Anyway wip of my test model:


----------



## spanner94ezekiel

Dude... there is nothing more to say...

:shok: :shok: :shok:

The measly rep I can give you will have to do for now, but it is nowhere near enough.


----------



## imm0rtal reaper

Damn moo, that paint job is almost _too_ nice for DG. Looking great so far!


----------



## Hammer49

Thats a nice vivid colour scheme.


----------



## Mossy Toes

Damn, I'm glad that I was privileged enough to see this thread. Amazing minis, incredible dreads...I've been mewling and weeping with envy my way through all 22 pages of this. So deservedly +repped.

...and I do like the yellow Death Guard idea. People always seem to think that Nurgle HAS to be green.


----------



## moo

Thanks guys ! actually the model is more green than yellow  it's just that there are NO daylight bulbs in the middle east ! so the bulb's colour tends to give my photos a slight yellow hue. It is kinda borderline yellow/green but more green ^^


----------



## Boc

Your NMMs are absolutely incredible, I just made it through the whole PLOG and all I can say is fucking WOW.


----------



## Midge913

Looking great so far moo! It is really interesting to see a DG scheme that is a departure from the normal olive green. Its brighter color palette but I think that it works really well and definitely adds uniqueness to your model. I look forward to seeing it completed as well as seeing the rest of your Death Guard unfold.


----------



## Go0se

Moo.. offensively good as always. You're definitly my favourite painter on this forum. Brilliant as always!


----------



## moo

Thanks guys ! some more progress tonight, finished mostly the grey on his backpack and painted one of the arms. I will put some brown rust and green drippy stuff on him once i've got the base armour done.


----------



## Hammer49

Your making great progress!!


----------



## Khorne's Fist

Midge913 said:


> It is really interesting to see a DG scheme that is a departure from the normal olive green.


I agree. There are some fantastic Nurgle marine armies on here, but they are all invariably green.

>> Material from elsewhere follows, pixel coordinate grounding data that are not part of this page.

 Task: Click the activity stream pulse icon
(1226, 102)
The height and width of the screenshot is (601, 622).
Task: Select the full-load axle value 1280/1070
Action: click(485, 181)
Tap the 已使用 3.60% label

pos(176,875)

This is a refreshing, if sickly, change from the norm.


----------



## Mossy Toes

This...is so _insanely_ good. Are you a crippled autistic savant in all other walks of life? Because surely, that's the only way the world could be fair.


----------



## moo

Mossy Toes said:


> This...is so _insanely_ good. Are you a crippled autistic savant in all other walks of life? Because surely, that's the only way the world could be fair.


Lol no, im a PhD chemist who works for a corrosion company in Dubai as a design engineer.


----------



## elmir

That was totally going to be my next guess!! 

That's some seriously sweet models you have painted up... Good highlighting that blends into the lower recesses of the armor. /awe


----------



## Mossy Toes

moo said:


> Lol no, im a PhD chemist who works for a corrosion company in Dubai as a design engineer.


Hah, damn. There is no justice.


----------



## moo

Well rather than justice how about settling for a finished model, i'm happy with the reasonable table top standard, i think i can do better with both the weathering, blending etc. but i've got my colour recipes down to what i want. Now to put more models together for the rest of the force.


----------



## Mossy Toes

"Reasonable table top standard." Yup. Uh-huh.

ARE YOU FREAKING KIDDING ME?


----------



## spanner94ezekiel

Man, you put the 'Eavy Metal team to shame so bad they have chronic depression.
I would rep you, but a) it wouldn't be anywhere near enough, and 2) I need to "spread the love". Goddam hippies.. :threaten:


----------



## Midge913

Mossy Toes said:


> "Reasonable table top standard." Yup. Uh-huh.
> 
> ARE YOU FREAKING KIDDING ME?


My thoughts exactly..... If that is "reasonable table top standard" I don't even want to know what category my stuff falls into. 

Wonderful model moo! I really like the little bits of green on the armor and the standard is freaking amazing. Good work mate!


----------



## Marneus Calgar

spanner94ezekiel said:


> Man, you put the 'Eavy Metal team to shame so bad they have chronic depression.
> I would rep you, but a) it wouldn't be anywhere near enough, and 2) I need to "spread the love". Goddam hippies.. :threaten:


Same here, I would give you as much rep as possible!!


----------



## moo

Cheers ^^ sooo, I've started the 2nd model yesterday and i'm very happy with the colour recipe. Plus i've put together a whole unit of plague marines now and the 5 terminators. So definitely more to come !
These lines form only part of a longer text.